> Entries drawn from a collection

-- Start --

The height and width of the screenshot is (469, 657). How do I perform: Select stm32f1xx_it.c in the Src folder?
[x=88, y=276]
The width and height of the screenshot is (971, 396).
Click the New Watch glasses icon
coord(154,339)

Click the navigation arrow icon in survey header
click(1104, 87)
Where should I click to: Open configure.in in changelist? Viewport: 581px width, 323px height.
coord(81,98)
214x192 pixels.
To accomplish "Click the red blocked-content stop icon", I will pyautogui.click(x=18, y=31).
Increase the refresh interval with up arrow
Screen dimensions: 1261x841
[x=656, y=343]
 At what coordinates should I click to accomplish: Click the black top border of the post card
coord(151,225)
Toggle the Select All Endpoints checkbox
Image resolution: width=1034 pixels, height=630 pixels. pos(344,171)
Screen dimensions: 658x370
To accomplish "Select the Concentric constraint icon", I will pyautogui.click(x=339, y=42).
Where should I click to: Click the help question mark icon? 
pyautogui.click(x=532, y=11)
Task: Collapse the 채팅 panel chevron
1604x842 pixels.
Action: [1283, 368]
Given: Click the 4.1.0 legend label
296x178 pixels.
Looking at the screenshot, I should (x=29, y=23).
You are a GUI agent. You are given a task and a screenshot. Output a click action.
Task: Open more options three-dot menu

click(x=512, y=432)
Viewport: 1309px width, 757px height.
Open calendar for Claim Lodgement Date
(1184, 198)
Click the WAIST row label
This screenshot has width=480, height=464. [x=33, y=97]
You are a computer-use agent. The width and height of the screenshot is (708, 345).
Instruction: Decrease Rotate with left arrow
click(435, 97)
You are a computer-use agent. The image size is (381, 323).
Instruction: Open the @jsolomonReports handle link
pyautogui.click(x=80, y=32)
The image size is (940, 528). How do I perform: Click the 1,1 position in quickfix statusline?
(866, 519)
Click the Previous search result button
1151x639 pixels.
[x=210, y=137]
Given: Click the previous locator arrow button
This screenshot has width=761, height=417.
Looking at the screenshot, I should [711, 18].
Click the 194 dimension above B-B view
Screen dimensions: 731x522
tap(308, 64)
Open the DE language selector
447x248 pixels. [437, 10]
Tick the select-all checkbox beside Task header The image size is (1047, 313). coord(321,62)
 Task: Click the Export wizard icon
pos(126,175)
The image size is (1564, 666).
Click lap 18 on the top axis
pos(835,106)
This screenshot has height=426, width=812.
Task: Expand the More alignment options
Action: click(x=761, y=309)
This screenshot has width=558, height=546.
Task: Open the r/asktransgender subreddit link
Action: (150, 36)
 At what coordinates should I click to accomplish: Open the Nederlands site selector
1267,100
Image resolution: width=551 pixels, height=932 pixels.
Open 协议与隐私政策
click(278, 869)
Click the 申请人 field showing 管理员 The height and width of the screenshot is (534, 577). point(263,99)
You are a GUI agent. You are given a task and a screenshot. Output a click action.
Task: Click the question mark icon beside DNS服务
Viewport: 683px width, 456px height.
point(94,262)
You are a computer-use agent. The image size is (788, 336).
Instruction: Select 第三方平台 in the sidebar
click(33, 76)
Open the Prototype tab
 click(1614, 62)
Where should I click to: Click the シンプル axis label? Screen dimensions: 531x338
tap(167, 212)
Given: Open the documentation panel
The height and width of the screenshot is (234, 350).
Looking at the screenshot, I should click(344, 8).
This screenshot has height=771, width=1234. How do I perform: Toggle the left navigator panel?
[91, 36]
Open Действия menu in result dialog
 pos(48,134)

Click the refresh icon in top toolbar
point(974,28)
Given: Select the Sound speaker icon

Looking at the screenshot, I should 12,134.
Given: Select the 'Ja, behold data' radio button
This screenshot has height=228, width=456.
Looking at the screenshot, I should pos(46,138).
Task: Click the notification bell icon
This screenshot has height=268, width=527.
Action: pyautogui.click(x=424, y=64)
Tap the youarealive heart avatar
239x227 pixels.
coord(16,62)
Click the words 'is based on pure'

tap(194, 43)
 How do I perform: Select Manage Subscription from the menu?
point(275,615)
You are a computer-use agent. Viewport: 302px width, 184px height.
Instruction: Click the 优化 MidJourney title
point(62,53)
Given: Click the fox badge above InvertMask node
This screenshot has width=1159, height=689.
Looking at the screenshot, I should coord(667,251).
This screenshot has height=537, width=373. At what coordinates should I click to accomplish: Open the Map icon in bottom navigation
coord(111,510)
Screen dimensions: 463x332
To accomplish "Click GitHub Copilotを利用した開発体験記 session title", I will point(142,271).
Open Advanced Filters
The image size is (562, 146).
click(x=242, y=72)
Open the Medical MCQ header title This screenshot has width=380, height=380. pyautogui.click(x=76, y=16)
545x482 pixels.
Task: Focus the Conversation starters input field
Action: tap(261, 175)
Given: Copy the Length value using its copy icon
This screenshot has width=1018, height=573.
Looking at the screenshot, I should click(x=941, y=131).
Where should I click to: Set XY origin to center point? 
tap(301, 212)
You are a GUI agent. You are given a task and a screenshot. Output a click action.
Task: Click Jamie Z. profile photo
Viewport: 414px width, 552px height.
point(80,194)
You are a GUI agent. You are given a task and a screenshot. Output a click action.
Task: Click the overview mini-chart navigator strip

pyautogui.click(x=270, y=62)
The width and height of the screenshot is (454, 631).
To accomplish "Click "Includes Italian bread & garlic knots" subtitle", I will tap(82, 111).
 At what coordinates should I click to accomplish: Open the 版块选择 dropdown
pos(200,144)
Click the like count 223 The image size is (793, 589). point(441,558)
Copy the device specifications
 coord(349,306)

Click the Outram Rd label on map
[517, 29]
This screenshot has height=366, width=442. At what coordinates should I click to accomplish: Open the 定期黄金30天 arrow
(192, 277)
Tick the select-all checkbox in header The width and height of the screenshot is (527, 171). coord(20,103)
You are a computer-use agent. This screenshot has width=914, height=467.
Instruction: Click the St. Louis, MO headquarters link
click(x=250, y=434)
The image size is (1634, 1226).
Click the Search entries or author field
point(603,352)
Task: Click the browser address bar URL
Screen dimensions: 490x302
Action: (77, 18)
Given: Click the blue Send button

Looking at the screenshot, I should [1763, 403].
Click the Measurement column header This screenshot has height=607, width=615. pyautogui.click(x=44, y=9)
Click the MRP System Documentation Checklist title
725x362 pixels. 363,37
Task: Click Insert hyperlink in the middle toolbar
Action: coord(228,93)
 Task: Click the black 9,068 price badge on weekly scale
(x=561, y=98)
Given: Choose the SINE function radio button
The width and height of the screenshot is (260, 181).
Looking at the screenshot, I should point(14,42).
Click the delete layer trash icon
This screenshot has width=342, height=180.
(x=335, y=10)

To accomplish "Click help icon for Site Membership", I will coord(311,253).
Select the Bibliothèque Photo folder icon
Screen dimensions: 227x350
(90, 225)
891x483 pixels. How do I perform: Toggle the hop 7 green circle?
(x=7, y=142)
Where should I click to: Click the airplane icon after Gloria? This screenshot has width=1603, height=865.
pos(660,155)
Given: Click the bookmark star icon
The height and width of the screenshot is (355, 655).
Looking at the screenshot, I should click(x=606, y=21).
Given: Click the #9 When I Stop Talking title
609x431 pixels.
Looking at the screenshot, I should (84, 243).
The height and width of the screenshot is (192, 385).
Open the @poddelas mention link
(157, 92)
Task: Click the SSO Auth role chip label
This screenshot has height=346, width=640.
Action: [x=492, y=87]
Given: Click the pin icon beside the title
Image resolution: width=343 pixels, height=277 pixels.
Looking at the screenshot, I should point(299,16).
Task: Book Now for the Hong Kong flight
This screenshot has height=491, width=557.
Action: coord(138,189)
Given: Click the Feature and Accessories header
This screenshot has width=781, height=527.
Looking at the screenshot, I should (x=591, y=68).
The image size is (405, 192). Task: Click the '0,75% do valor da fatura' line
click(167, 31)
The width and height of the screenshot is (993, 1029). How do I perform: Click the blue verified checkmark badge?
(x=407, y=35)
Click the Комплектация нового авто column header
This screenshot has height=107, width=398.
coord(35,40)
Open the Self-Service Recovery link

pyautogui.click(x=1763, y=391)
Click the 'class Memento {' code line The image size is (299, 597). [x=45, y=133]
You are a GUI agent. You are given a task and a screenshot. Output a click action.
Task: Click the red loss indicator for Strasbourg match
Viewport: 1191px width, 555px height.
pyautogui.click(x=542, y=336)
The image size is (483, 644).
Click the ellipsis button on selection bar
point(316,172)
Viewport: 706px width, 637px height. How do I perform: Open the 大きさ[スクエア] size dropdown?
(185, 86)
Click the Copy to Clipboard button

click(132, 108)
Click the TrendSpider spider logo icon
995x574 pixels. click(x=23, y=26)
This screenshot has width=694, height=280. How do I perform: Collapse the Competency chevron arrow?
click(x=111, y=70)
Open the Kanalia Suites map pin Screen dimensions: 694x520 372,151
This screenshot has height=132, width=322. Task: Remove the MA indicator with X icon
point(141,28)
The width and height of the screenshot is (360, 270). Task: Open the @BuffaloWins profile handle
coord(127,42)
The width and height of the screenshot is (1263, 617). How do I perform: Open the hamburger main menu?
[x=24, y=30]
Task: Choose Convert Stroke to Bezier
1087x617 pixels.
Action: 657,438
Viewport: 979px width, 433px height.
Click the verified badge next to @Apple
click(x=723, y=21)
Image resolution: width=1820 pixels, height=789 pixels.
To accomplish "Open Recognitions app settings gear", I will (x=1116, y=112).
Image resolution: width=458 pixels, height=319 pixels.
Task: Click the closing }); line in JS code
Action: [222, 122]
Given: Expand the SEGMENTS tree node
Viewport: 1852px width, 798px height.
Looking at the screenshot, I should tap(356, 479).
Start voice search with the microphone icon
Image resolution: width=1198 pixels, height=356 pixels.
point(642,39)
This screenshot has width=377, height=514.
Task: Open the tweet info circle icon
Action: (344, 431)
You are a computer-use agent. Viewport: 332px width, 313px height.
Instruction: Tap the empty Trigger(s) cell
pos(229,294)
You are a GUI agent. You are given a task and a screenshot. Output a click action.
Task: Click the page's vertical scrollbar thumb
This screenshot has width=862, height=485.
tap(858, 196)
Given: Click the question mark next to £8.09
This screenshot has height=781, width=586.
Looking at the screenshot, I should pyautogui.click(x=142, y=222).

-- End --

> THE EXERCISE
Recast the material above, from the line containing "Viewport: 1309px width, 757px height." through the line containing "click(278, 869)", as a numbered list with one line per item. Leave out any blank lines.

> OUTPUT BELOW
1. Viewport: 1309px width, 757px height.
2. Open calendar for Claim Lodgement Date
3. (1184, 198)
4. Click the WAIST row label
5. This screenshot has width=480, height=464. [x=33, y=97]
6. You are a computer-use agent. The width and height of the screenshot is (708, 345).
7. Instruction: Decrease Rotate with left arrow
8. click(435, 97)
9. You are a computer-use agent. The image size is (381, 323).
10. Instruction: Open the @jsolomonReports handle link
11. pyautogui.click(x=80, y=32)
12. The image size is (940, 528). How do I perform: Click the 1,1 position in quickfix statusline?
13. (866, 519)
14. Click the Previous search result button
15. 1151x639 pixels.
16. [x=210, y=137]
17. Given: Click the previous locator arrow button
18. This screenshot has width=761, height=417.
19. Looking at the screenshot, I should [711, 18].
20. Click the 194 dimension above B-B view
21. Screen dimensions: 731x522
22. tap(308, 64)
23. Open the DE language selector
24. 447x248 pixels. [437, 10]
25. Tick the select-all checkbox beside Task header The image size is (1047, 313). coord(321,62)
26.  Task: Click the Export wizard icon
27. pos(126,175)
28. The image size is (1564, 666).
29. Click lap 18 on the top axis
30. pos(835,106)
31. This screenshot has height=426, width=812.
32. Task: Expand the More alignment options
33. Action: click(x=761, y=309)
34. This screenshot has width=558, height=546.
35. Task: Open the r/asktransgender subreddit link
36. Action: (150, 36)
37.  At what coordinates should I click to accomplish: Open the Nederlands site selector
38. 1267,100
39. Image resolution: width=551 pixels, height=932 pixels.
40. Open 协议与隐私政策
41. click(278, 869)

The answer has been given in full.